Emerytura po śmierci emeryta. Czy trzeba zwracać pieniądze?
Jeśli emerytura zmarłego zostanie wypłacona w miesiącu śmierci beneficjenta, to nie trzeba jej zwracać. Nie ma znaczenia, czy świadczenie przyszło tydzień, czy dwa tygodnie po zgonie - jeśli została przyznana w tym samym miesiącu, nie trzeba jej zwracać. Inaczej jest w przypadku, gdy pieniądze zostaną wpłacone na konto, lub listonosz przyniesie je miesiąc po śmierci bliskiej osoby. Wtedy świadczenie trzeba zwrócić.

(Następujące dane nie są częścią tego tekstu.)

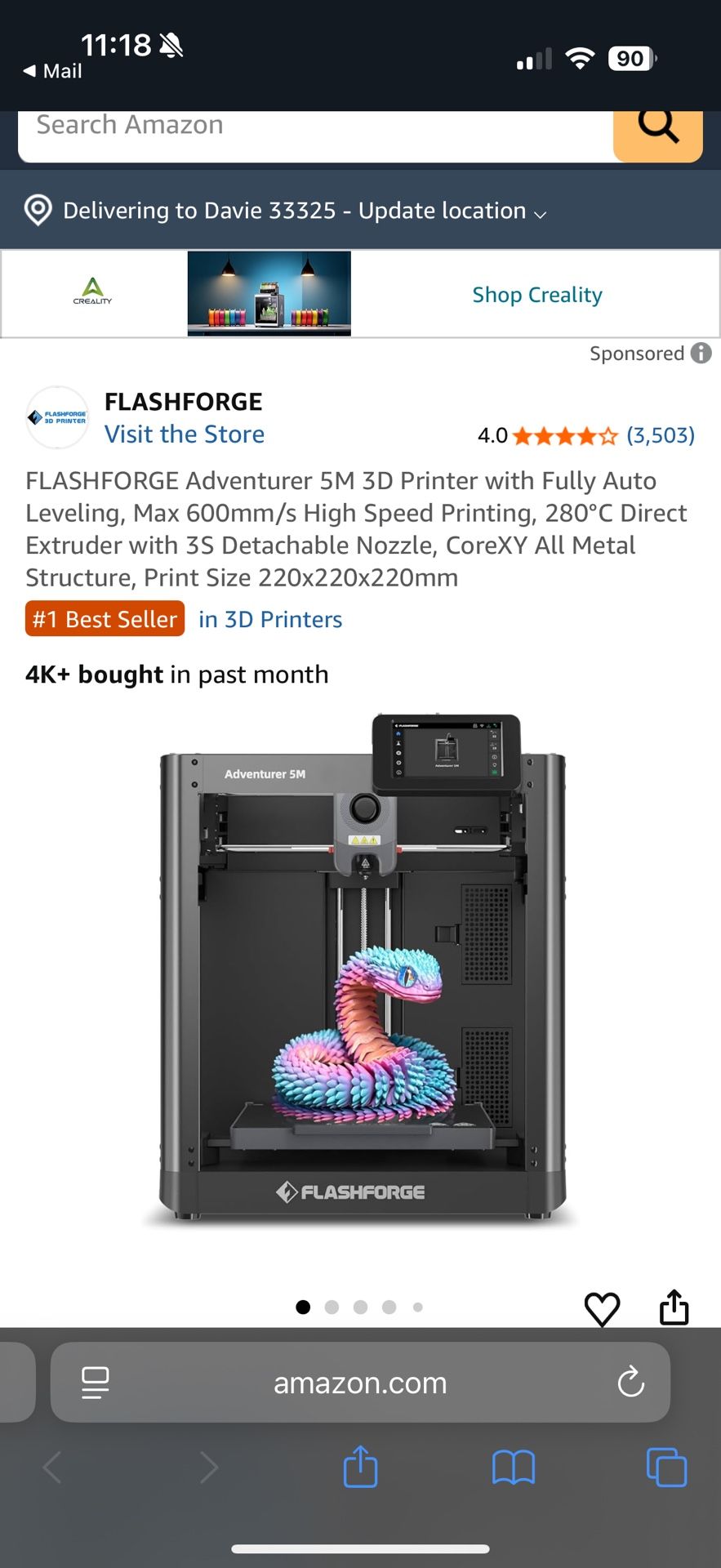Tap the Sponsored info icon
The width and height of the screenshot is (721, 1568).
click(x=701, y=353)
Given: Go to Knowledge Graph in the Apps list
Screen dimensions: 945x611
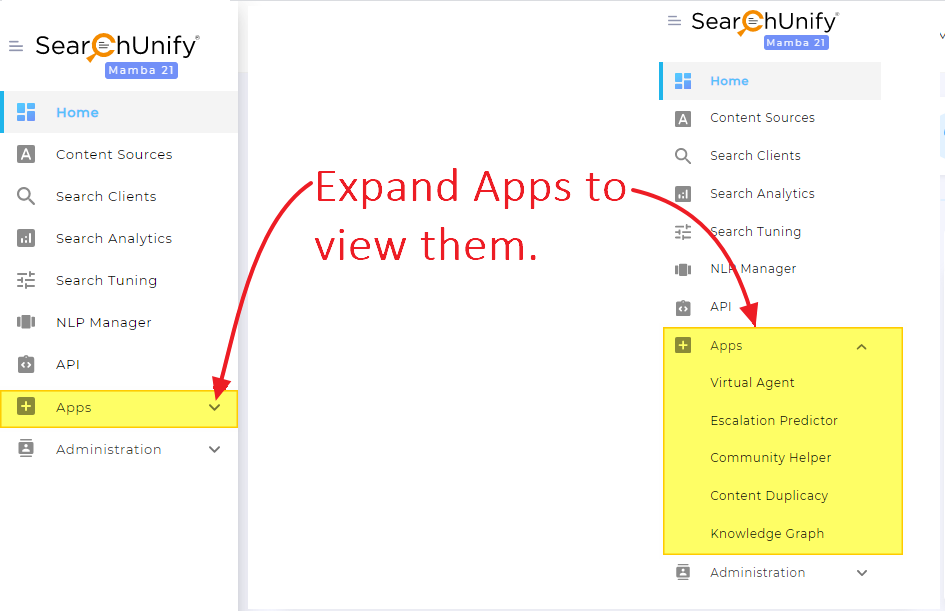Looking at the screenshot, I should pyautogui.click(x=766, y=533).

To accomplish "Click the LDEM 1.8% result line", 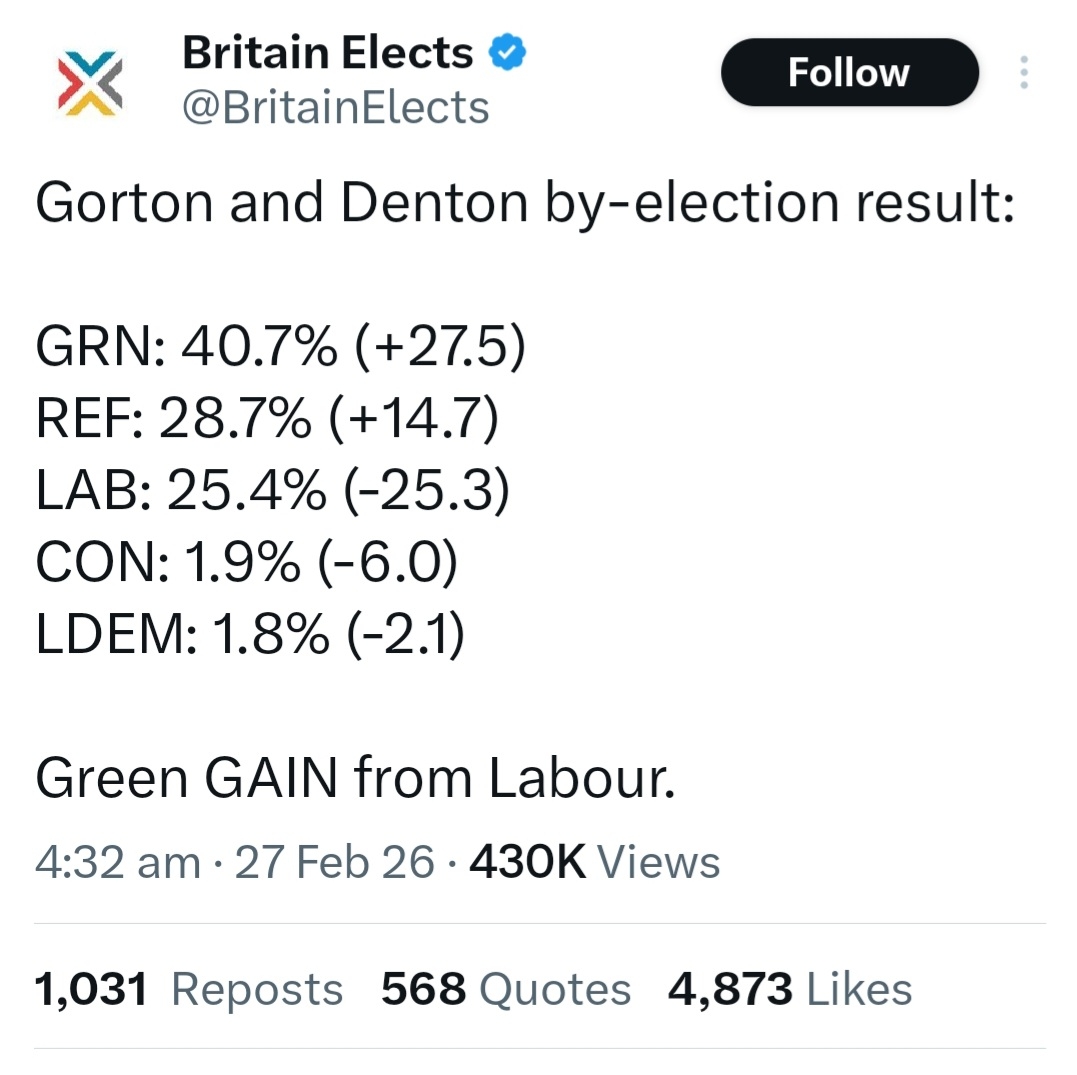I will pos(250,636).
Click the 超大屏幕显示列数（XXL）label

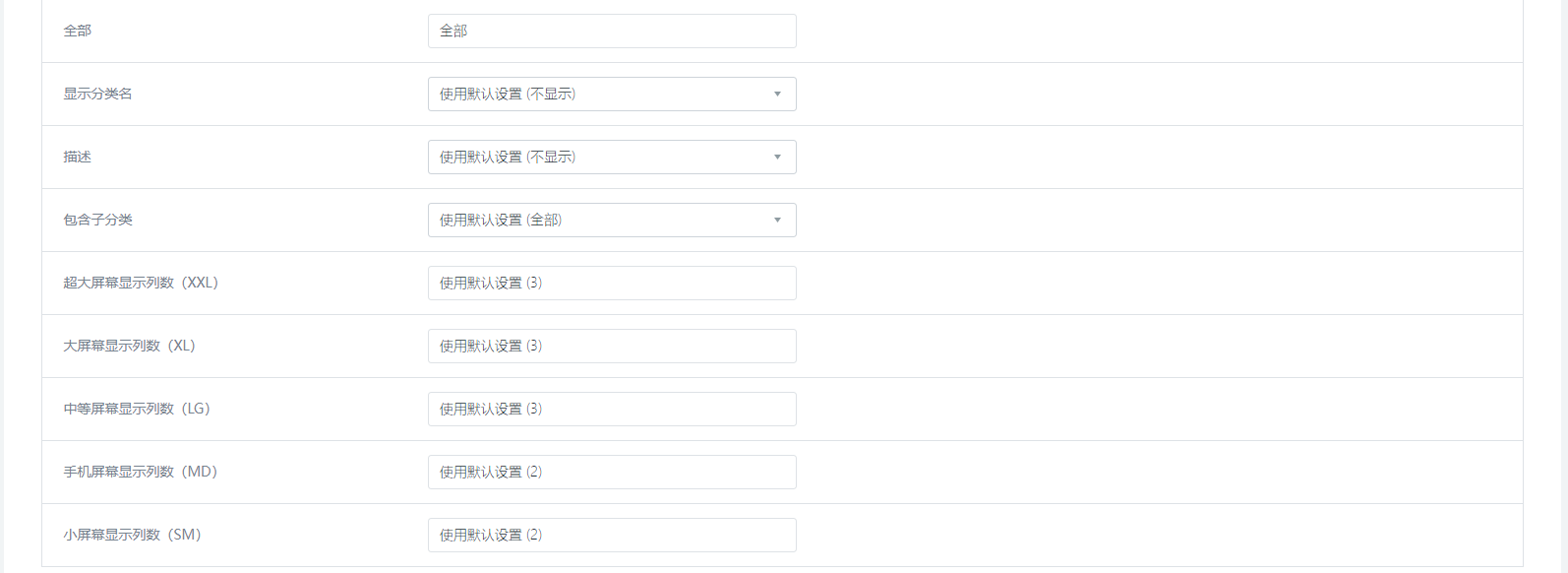click(x=141, y=284)
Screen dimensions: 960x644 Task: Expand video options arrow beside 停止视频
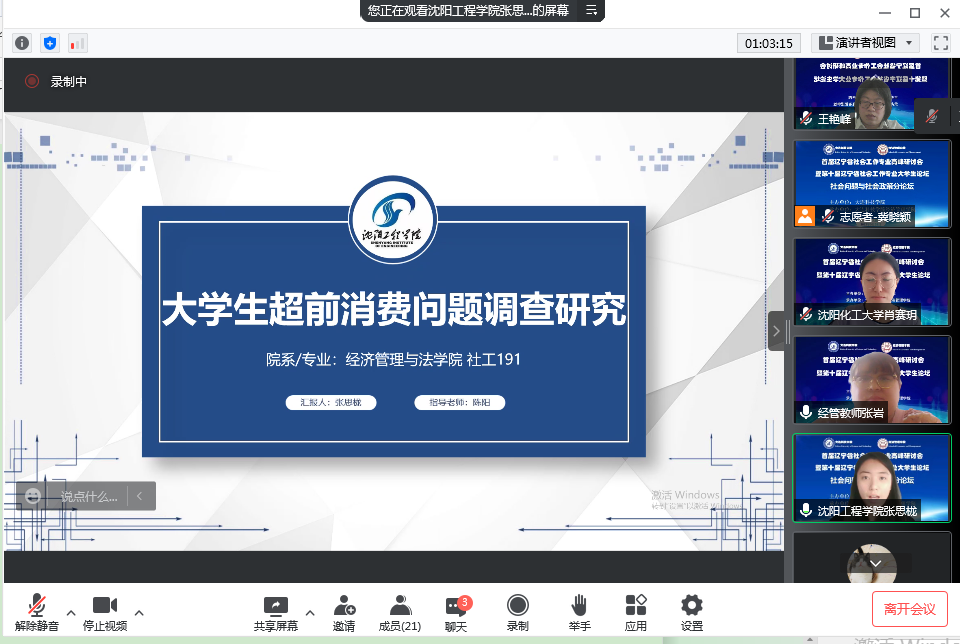pyautogui.click(x=138, y=612)

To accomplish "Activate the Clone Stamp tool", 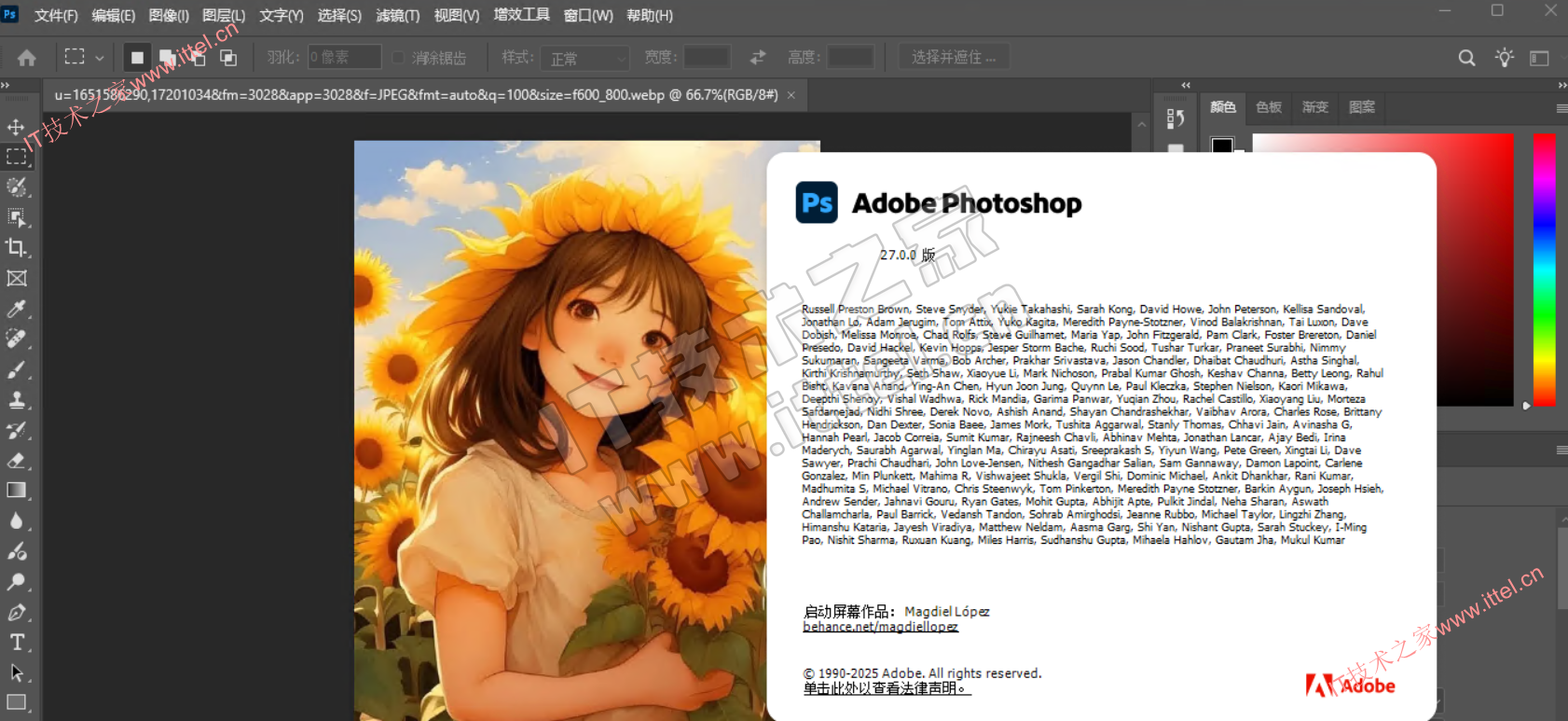I will click(x=16, y=400).
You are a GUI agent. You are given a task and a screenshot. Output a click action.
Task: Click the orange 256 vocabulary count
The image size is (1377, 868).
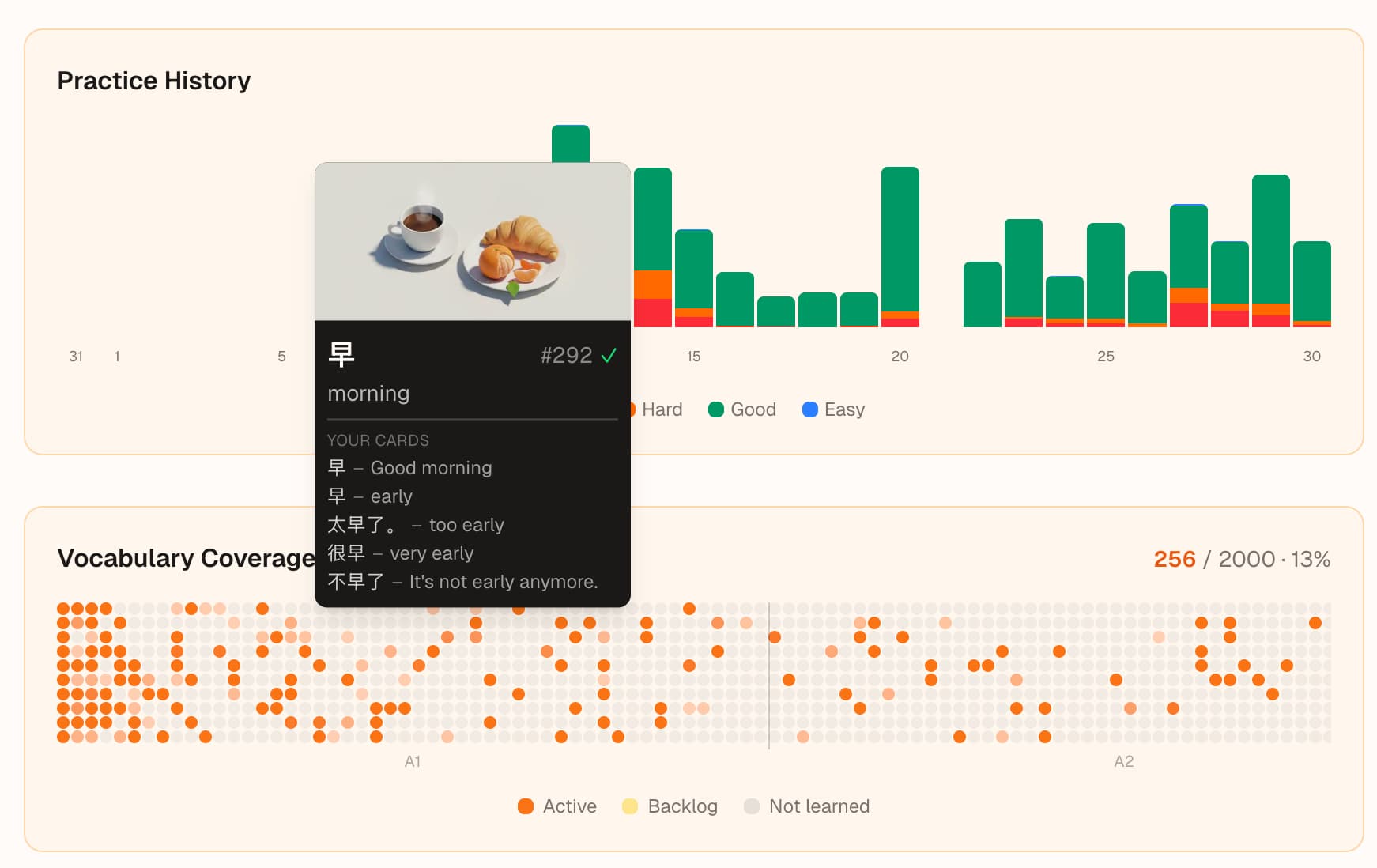click(1174, 560)
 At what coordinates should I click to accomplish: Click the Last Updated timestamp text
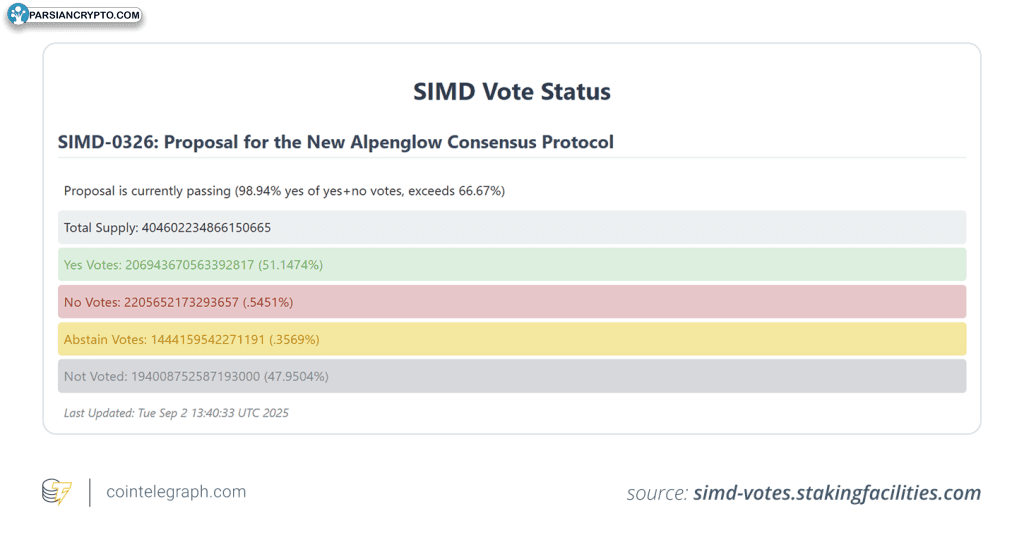point(176,413)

Emerytura przelana na konto po śmierci. Istotny jest termin przelewu
Jak jednak tłumaczy Iwona Kowalska-Matis, regionalny rzecznik prasowy ZUS na Dolnym Śląsku, jeśli osoba umiera np. w ostatni dzień czerwca, a wypłata wpływa za lipiec, to pieniądze należy zwrócić. Jeśli pieniądze trafiły do banku, należy je po prostu zostawić na koncie - ZUS sam upomni się do banku o zwrot.
- Jeśli jednak rodzina już pieniądze wypłaciła wtedy najlepiej zasilić konto kwotą, której brakuje. Pozwoli to uniknąć sytuacji, w której ZUS zwróci się do bliskich zmarłego z żądaniem zwrotu nienależnie pobranych pieniędzy - tłumaczy rzeczniczka.
Z kolei gdy emerytura, która nie należy się zmarłemu, trafi do rodziny z rąk listonosza, wystarczy jej nie odbierać. Pieniądze zostaną zwrócone do ZUS.
Ostatnia emerytura po śmierci. Jeśli jej nie dostaliśmy po zmarłym, należy zgłosić się do ZUS
Czasem dochodzi do sytuacji, gdy pieniądze nie trafią do zmarłego w ostatnim miesiącu jego życia, choć należą się jego rodzinie. Wtedy też można złożyć wniosek o wypłatę niezrealizowanego świadczenia. Wnioskować należy przed upływem 12 miesięcy od dnia śmierci świadczeniobiorcy.
- Pieniądze, gdy się należą, nie przepadną. Zawsze w sytuacji, gdy Zakład Ubezpieczeń Społecznych wstrzyma wypłatę, jeszcze w tym samym miesiącu, w którym nastąpił zgon, uprawniony członek rodziny może złożyć do nas wniosek o wypłatę tzw. świadczenia niezrealizowanego – podkreśla rzeczniczka.